DATA FOR REVIEW -
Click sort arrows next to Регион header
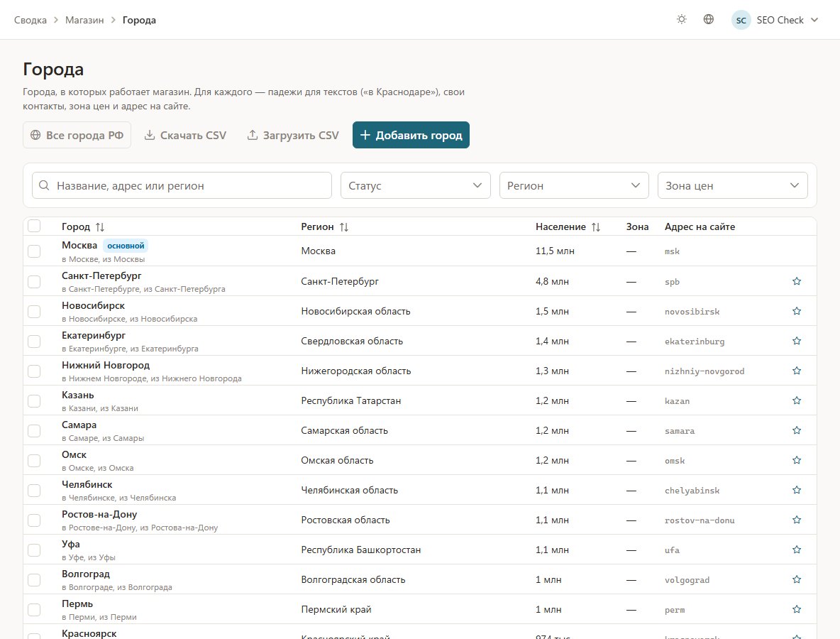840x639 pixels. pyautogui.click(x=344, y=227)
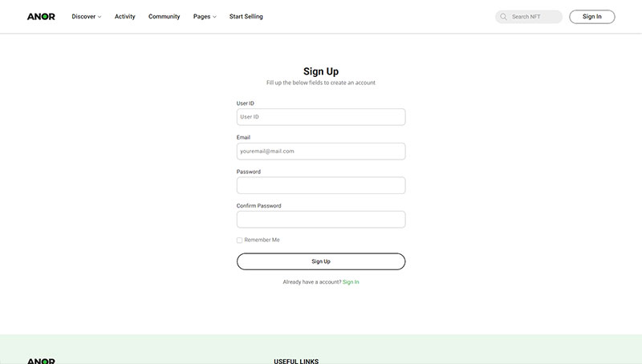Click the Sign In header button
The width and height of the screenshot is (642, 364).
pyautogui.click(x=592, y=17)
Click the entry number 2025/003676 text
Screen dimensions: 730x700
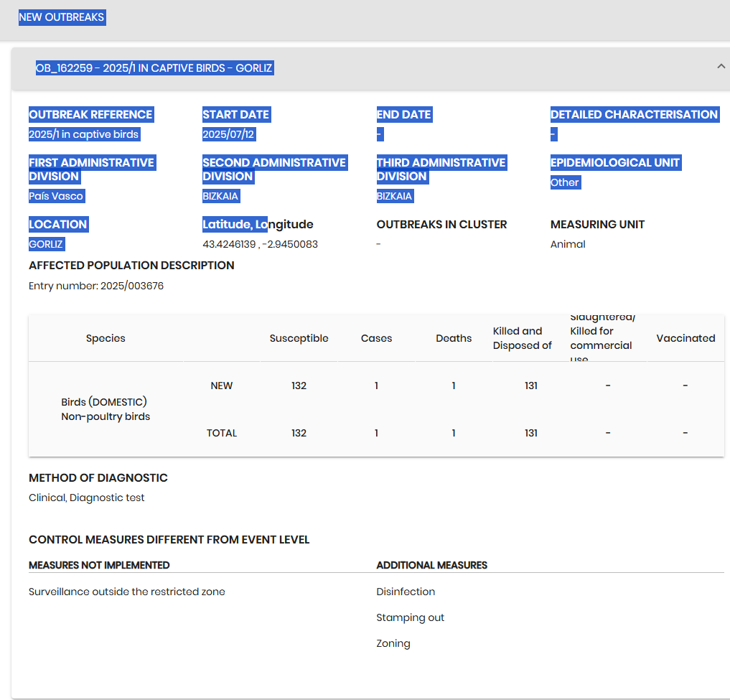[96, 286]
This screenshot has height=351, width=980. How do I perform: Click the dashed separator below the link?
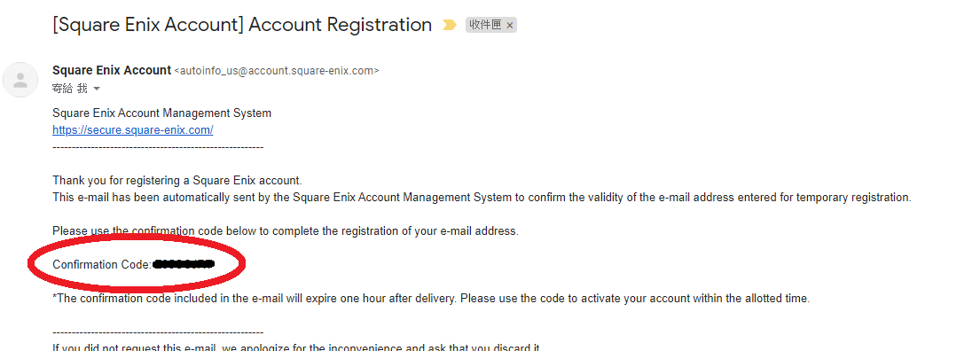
...
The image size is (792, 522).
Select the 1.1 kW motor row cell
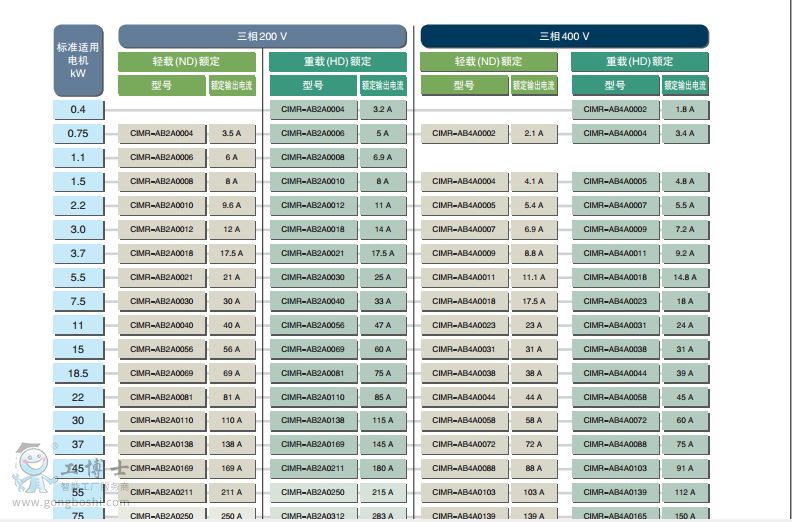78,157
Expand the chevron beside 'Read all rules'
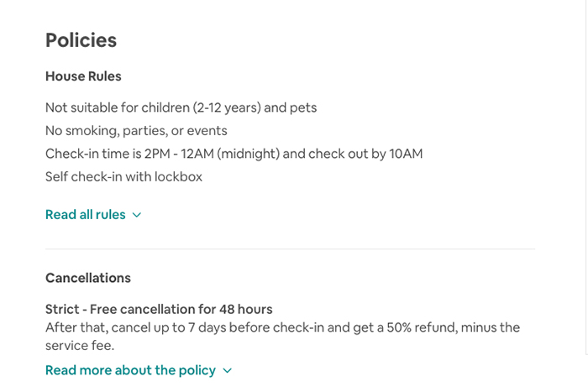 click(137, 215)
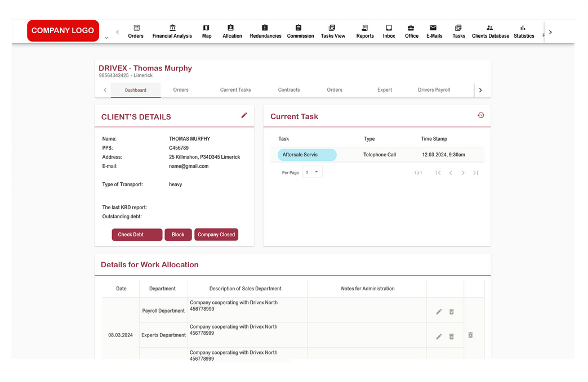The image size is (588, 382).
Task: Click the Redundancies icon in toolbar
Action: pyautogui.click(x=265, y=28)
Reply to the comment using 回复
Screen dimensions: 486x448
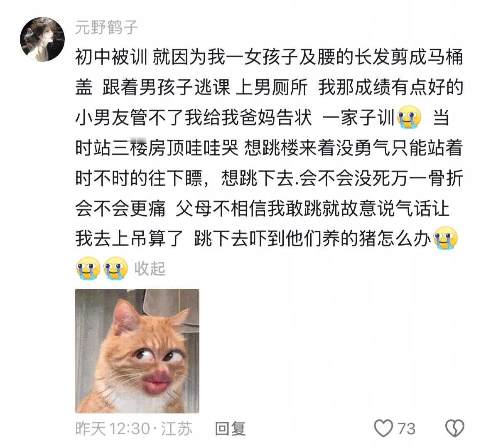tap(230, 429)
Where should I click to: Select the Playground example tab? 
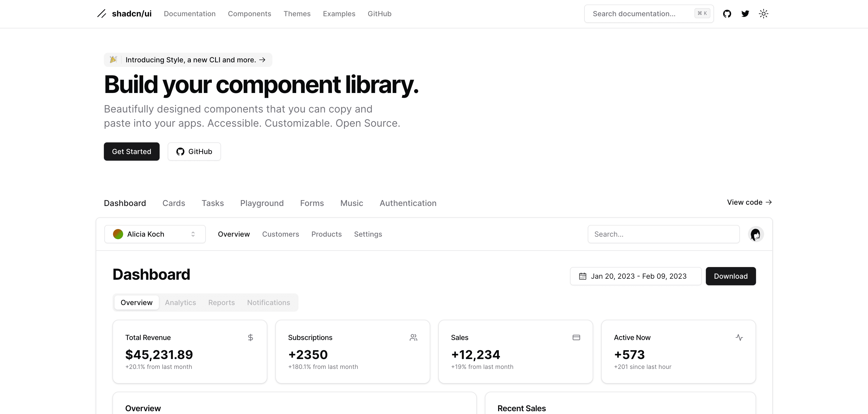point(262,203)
==
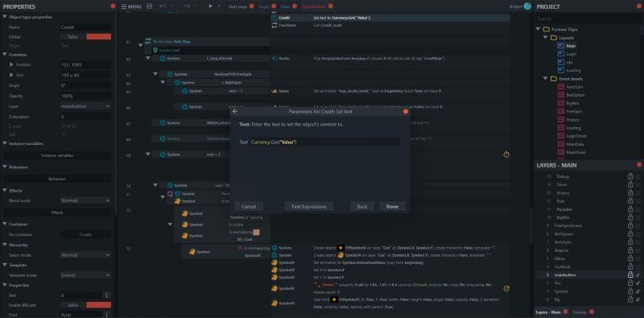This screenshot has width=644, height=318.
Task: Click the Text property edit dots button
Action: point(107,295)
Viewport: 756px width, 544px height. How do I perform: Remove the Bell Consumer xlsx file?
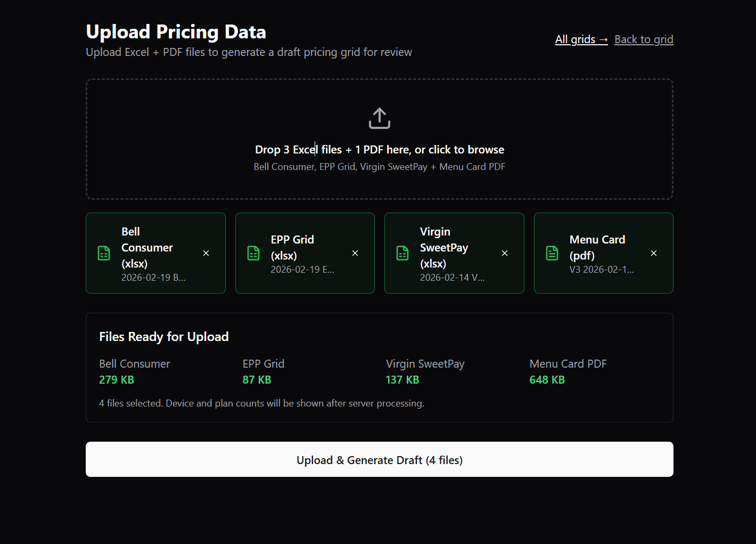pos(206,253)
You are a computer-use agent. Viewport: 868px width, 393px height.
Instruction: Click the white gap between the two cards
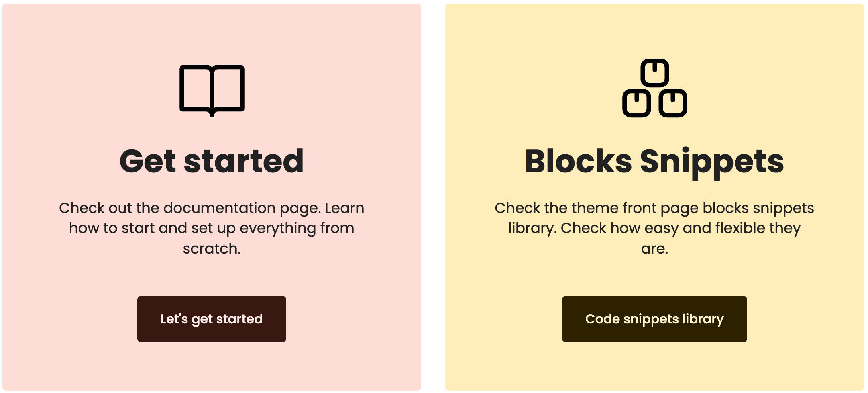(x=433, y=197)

EXERCISE INSTRUCTIONS - While skipping the pictures, transcribe the data above from the line showing "Screen dimensions: 730x700" through the line showing "This screenshot has height=351, width=980.", exactly and with both ends.

EXPECTED ANSWER -
Screen dimensions: 730x700
[96, 286]
This screenshot has height=351, width=980. How do I perform: Click the dashed separator below the link?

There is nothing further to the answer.